Last week was the 75th Anniversary of the end of the second world war in Europe, although not of course in South-East Asia. France has always marked May 8th as a public holiday, but not the UK. This year, however, that changed. Much was made of the fact that we had overcome great odds to win the war and would, presumably, overcome similar odds to defeat Coronavirus.
Fighting a virus is not the equivalent of fighting enemy armed forces so I didn’t think you could compare the two things. Besides which, at that point, we had been in lock down for 7 weeks. The war went on for 6 years. I could see the government wanted to whip up a sense of national fervour, but it’s hard to feel triumphal when so many people are dying – and so many of them seem to have died unnecessarily. Since the lock down, I have lost two family members – one to Covid; one, probably, to old age – but he was in a Care Home and many thousands of people – of that very generation we were meant to be applauding – have died in Care Homes during the pandemic. There’s a strong likelihood that this was linked to a lack of appropriate protective equipment and protocols for care staff to follow. Some elderly people with Covid were even sent back from hospitals to their Care Homes.
From the very beginning of the pandemic, I felt relieved I didn’t have to worry about mum. Shortly before she died her Care Home had a bout of Norovirus – inadvertently brought in by a visitor or care worker. It was obvious to me, as they are places where lots of older, vulnerable people live, and where workers come in from the community, that these homes were going to be potential danger zones. And this is not to mention the people who are being cared for in their own home by carers who go from house to house on short visits. The ones who used to come in to visit mum always wore plastic aprons and gloves (although not masks). And when the pandemic started many carers and medical workers were unable to source any further protective equipment than that basic kit.
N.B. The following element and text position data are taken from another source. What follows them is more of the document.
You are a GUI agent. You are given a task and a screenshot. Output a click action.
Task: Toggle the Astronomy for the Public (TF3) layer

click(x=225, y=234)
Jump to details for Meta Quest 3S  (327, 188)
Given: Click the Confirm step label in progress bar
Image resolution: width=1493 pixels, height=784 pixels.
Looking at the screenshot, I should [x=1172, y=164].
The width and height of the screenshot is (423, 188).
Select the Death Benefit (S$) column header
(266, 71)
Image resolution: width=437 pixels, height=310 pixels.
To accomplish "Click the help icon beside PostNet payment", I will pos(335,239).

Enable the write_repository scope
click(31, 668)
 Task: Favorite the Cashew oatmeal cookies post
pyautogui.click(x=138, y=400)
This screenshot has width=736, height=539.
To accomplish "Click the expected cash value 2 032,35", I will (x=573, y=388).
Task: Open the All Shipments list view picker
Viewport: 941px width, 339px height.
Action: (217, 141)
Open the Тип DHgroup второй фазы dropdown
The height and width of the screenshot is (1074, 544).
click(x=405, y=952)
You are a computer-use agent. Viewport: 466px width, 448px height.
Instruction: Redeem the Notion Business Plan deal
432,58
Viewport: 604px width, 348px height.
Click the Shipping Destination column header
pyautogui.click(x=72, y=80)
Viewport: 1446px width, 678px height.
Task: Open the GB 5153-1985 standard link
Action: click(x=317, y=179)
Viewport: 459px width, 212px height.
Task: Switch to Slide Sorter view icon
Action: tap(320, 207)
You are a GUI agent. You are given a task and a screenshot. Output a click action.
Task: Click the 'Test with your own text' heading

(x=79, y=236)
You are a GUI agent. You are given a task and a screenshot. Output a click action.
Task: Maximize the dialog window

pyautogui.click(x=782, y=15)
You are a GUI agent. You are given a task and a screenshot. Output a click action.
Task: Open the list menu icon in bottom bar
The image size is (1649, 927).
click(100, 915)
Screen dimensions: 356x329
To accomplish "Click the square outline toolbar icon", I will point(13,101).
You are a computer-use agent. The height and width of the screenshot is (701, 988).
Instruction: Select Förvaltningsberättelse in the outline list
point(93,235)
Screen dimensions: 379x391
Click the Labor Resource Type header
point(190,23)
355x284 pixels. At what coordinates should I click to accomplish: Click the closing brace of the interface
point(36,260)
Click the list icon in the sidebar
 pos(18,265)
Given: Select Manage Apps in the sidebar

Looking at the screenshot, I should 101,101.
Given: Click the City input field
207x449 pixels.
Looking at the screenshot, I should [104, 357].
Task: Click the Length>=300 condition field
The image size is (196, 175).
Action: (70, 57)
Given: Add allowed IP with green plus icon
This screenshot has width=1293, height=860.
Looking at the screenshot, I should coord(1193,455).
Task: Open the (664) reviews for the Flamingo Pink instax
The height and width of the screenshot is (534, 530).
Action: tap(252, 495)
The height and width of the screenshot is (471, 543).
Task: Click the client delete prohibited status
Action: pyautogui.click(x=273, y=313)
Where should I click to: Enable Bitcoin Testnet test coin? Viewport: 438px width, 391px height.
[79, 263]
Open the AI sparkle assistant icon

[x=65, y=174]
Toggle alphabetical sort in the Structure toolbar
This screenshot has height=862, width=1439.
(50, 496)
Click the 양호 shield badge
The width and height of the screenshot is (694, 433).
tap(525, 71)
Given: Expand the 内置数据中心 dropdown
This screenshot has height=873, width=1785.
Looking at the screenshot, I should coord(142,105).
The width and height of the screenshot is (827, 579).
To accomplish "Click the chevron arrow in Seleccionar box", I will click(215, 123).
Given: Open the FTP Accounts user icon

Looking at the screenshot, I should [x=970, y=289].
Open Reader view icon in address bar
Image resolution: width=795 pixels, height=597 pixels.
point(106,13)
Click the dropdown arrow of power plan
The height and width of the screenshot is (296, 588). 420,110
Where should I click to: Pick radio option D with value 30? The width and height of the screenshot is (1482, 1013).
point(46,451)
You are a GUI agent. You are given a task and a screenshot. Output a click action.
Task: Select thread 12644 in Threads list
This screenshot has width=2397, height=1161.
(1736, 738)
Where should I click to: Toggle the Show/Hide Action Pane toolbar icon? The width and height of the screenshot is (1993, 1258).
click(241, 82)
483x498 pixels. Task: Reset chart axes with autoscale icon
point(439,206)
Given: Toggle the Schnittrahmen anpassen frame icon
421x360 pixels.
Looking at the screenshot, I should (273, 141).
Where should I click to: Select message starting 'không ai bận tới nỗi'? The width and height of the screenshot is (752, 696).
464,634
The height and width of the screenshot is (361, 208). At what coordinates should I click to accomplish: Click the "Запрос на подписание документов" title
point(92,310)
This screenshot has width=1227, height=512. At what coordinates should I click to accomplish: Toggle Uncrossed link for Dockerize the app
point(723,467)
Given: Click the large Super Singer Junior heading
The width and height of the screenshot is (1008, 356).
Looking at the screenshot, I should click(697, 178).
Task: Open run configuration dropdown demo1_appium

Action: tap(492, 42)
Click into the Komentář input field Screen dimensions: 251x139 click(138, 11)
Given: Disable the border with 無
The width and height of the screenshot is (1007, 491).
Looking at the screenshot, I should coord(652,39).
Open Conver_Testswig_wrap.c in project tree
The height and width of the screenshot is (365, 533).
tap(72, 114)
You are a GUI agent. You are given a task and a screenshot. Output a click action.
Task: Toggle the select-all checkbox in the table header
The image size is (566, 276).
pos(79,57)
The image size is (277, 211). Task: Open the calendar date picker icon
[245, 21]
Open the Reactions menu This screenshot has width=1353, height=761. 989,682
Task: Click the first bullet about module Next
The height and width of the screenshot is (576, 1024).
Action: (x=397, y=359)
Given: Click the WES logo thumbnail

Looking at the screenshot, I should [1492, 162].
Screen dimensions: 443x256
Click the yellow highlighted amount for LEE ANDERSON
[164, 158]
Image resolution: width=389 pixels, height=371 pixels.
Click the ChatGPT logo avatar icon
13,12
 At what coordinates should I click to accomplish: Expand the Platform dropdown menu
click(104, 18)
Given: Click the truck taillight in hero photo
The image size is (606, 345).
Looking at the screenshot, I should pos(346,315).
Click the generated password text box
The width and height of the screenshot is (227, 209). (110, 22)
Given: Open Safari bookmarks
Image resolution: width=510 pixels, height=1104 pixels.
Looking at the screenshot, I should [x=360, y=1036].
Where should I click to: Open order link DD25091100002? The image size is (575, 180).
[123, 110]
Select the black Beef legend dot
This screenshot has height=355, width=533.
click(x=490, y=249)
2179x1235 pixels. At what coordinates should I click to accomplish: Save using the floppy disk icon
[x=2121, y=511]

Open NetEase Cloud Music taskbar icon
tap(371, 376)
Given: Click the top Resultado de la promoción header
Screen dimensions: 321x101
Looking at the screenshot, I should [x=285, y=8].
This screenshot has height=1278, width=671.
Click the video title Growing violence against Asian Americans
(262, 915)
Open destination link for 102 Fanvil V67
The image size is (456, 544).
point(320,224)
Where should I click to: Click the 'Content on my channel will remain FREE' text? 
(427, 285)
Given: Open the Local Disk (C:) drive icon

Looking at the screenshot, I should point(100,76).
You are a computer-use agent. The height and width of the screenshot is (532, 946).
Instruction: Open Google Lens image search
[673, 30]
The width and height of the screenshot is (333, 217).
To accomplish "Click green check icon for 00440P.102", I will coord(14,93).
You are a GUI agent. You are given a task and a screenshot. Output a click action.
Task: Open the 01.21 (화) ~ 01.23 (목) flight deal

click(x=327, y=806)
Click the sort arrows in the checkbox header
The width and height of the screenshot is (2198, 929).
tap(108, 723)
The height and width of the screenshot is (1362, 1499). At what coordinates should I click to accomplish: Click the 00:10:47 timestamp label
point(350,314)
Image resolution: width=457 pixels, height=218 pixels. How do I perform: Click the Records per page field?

Add to this the fact that, when they could source this equipment, the Homes found that its cost had sky-rocketed. It seems that those who had some, wanted to profit by its scarcity. The crisis was exacerbated by the fact that most Care Homes and Care Agencies are privately run: some it’s true are owned by big companies, but many, like the one where mum lived, are just small family-run businesses with narrow profit margins.
Apparently, the government was surprised by the number of deaths in Care Homes. They claimed they hadn’t realised this would happen. Do they think we were all born yesterday? It was as clear as daylight it would happen. But, in spite of the tragic number of deaths of older people in our Care Homes, our government started applauding the ‘heroes’ who’d fought in WW2. But they had done nothing to make the heroes they claim to think so highly of, safe. Quite the opposite. What hypocrisy.
That afternoon, I went out for a walk and I noted, in spite of the ban on social gatherings, discreet street parties were taking place in many cul-de-sacs and side roads. Everyone socially distanced of course! And plenty of flags (I admit a bias here: Perhaps I’m being unfair but I’m suspicious of anyone who happens to have Union Jack bunting in the cupboard). Anyway, when I got home my neighbours were all out in the front, having an impromptu get-together. No bunting though, I was relieved to note. They called me over. But I said, thanks but no thanks. I’m not in the mood to party. Apart from recently losing 2 members of my family, this remembrance of the war was bringing back a lot of stuff to do with mum – and with dad – and I was feeling too sad to make small talk.
But I also knew, looking at all their happy faces, that my neighbours just wanted to have a pleasant afternoon and a chat. And because I was feeling so on edge, I also knew it wouldn’t take much for me to express my anger at how people have been treated in the Care Homes and the hypocrisy of the government to grandstand on the memory of the war while apparently culling people who lived through it.
I appreciate what that generation did for us. I was born not long after the war; I remember the bombsites and the shortages. I was brought up on my family’s memories of the blitz and rationing. Not so much the men, who didn’t tend to speak of what they’d been through, tho in retrospect I can see that most of the men must have been suffering from PTSD – and yet they were expected to just get on with everyday life.
That evening, I watched a TV programme of film clips taken on May 8th 1944. There were celebrations, sure, but it seemed to me the exuberance came as much from relief that such a long dreadful time was over as from fun and frolics. And I’m sure that, for many, their joy would have been bittersweet.
So, I did remember them. But I chose not insult their memory with a distasteful and hypocritical show of triumphalism.
War time glamour! Mum with 2 of my aunts.Mum with my grandmother. She’s wearing the jacket she wore on the first date with dad.